What is formal, and what is informal? That’s a question many designers seem to be grappling with for spring 2014, including Alber Elbaz and his men’s wear designer Lucas Ossendrijver.

“You can’t just hold a mirror to the street,” Elbaz mused backstage. Instead, he and Ossendrijver absorbed athletic and skater influences — which have been seen all over European runways — into their industrial-tinged luxury universe.

There was a common thread between snug three-button jackets — which looked fresh — worn over billowing “Great Gatsby” trousers, and off-kilter jersey T-shirts paired with matching jogging pants. They’re both suits: one for business, one for leisure.
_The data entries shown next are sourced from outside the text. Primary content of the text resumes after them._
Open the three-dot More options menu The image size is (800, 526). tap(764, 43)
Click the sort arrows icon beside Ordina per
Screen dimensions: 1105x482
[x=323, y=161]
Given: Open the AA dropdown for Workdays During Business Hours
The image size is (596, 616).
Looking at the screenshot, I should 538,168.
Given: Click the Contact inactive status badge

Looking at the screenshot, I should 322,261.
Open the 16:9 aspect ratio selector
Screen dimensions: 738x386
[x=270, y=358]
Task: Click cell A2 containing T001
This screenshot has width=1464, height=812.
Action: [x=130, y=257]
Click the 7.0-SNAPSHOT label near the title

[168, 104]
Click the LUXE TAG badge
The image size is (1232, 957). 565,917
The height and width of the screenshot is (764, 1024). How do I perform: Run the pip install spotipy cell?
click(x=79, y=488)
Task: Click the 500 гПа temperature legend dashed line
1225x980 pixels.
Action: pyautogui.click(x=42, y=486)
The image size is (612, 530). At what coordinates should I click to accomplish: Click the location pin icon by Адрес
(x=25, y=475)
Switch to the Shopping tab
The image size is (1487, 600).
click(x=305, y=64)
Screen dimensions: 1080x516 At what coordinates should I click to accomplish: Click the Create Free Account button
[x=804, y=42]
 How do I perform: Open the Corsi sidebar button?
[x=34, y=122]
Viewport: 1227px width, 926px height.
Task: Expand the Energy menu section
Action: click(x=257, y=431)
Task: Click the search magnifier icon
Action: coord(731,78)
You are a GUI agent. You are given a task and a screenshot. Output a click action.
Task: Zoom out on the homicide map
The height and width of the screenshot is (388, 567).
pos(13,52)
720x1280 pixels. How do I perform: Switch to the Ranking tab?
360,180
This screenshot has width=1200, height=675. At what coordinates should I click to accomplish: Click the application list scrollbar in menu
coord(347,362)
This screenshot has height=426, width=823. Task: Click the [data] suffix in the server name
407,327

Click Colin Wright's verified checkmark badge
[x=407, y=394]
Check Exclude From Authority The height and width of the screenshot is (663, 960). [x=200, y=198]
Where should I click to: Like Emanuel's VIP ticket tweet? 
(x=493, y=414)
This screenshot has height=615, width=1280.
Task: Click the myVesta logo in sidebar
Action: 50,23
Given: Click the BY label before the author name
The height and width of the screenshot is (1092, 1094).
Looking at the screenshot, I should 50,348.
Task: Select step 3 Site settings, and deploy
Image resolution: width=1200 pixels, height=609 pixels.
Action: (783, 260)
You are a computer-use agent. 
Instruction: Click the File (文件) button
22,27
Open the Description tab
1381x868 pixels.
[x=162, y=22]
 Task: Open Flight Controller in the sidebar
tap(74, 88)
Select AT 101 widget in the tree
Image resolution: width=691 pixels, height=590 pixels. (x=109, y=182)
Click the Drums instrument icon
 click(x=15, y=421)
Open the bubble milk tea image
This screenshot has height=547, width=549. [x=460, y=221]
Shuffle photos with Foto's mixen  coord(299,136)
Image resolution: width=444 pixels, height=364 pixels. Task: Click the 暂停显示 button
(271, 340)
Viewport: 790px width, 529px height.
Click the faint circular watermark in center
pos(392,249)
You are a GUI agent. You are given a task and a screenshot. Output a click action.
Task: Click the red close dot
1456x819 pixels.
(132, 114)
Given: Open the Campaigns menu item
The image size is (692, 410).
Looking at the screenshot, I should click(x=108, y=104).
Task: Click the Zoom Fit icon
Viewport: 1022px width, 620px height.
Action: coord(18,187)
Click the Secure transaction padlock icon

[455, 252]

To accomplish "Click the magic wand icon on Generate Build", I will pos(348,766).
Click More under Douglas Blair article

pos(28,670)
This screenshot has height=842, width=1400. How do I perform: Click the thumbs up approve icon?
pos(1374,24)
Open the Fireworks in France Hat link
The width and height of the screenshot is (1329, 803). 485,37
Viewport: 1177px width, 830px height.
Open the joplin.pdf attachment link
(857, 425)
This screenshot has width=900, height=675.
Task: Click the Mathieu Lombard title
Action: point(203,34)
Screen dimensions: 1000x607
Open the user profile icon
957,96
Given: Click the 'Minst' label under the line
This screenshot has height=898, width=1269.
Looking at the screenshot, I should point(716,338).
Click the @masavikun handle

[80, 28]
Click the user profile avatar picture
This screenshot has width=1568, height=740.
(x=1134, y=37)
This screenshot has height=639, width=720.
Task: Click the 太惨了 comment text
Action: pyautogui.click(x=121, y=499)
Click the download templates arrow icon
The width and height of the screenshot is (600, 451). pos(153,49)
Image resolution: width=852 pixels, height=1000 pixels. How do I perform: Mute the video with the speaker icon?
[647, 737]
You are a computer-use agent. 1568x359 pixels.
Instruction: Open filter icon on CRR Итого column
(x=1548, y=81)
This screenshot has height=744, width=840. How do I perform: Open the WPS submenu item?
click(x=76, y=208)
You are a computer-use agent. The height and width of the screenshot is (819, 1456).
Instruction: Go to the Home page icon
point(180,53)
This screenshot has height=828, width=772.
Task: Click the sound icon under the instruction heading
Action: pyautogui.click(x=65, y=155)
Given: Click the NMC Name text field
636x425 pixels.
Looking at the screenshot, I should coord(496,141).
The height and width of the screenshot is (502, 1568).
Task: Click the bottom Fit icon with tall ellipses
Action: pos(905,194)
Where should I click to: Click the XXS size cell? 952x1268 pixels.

Like other designers in Paris, Elbaz and Ossendrijver didn’t commit to a single silhouette, yet crystallized the quest for youthful tailoring that has defined the season. Jackets ran the gamut from abbreviated and waist hugging to long and boxy; trousers from HotPants short to stovepipe slim.

What stood out across the multitude of options were the sumptuous, often feminine fabrics and a luscious palette: color-blocked shirts in crisp silk-viscose blends, and billowing macs in lustrous bonded wool and mohair. The show climaxed with a parade of athletic tanks and diaphanous varsity jackets streaked with glossy lamé panels, as if the NBA playoffs moved to the Opéra Garnier.